What It All Means to Me
I have been involved in some part of the writing and publishing industry, either part time or full time, now for going on twelve years. Twelve years, and of all the lessons I’ve taken away as being the most widely applicable to all areas of my life it has been compartmentalization. Especially because I’ve worked from home and been my own boss for all of it.
As a work from home entrepreneur, it has been very easy to succumb to two main pitfalls:
- The 24/7 Push
- Busy Bee Fever
The 24/7 Push is when you are stuck with the mindset of you should be working because you could be working. Regardless of family time, sickness, burnout, other priorities, etc. When you are in the 24/7 Push, you are in one costume trying to play all the different roles on the stage of your life. Couple the ease of falling into this pitfall, too, with the fact the world will be an enabler by shouting out praises for your willingness to push, push, push and be ever more busy.
With Busy Bee Fever, you get stuck in busy work, because it makes you feel like you’re getting things done, even though, in reality, you’re accomplishing absolutely nothing. Well, you’re accomplishing something–just not what needs to be done.
Compartmentalizing stops you from becoming a fatality of either of those conditions. When you compartmentalize, you also prioritize, and you set… you shift your mindset from one of doing equals success to accomplishing equals success.
Conquering Authorpreneurship
Unfortunately, I’m already running out of time now, since I did so much deleting and restarting at the beginning of this post draft, so I need to start coming to some sort of useful conclusion here. So, here it is: To be an authorpreneur is to be your own boss and to dictate the best use of your time to create a results-oriented plan.
As writers, we become focused in the process. We are writers. Writing is a verb; to be a writer, you must write. We’ve all heard that saying, and it’s not wrong… but to be a successful author, depending on how you define that success, you also need to be a productive writer.

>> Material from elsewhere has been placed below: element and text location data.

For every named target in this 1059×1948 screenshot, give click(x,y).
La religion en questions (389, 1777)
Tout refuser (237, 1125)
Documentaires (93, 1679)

If your process of writing is resulting in nothing, then while it might satisfy an itch, it’s tipping the balance too far from productive to prolific. Which is utterly fantastic, if your own history has shown that prolific writing equates to more sales or greater readership numbers for you. However, if you have twenty books already written and none have taken off, then it may be time to spend less time producing more words and more time editing those words already produced, or focusing on the craft, or building your platform–or anything that is going to get you the results you’re aiming for.
The key part here, though, is to know what you’re aiming for. Are you aiming to complete as many works as you can in your lifetime, regardless of whether the market is hungry for your words at this time? Are you aiming for success with the one book you already have out on the market? What are you aiming for, and are you in control of your schedule and career enough to compartmentalize your tasks lists? Are you prioritizing based on being results-oriented, or are you prioritizing based on the dream you haven’t yet achieved? There’s nothing wrong with dreaming, but there is something, in my opinion, inherently wrong about being angry you haven’t attained what you haven’t yet worked for.
Good thoughts, Jessica! We only have so much time to create, and those times need to count.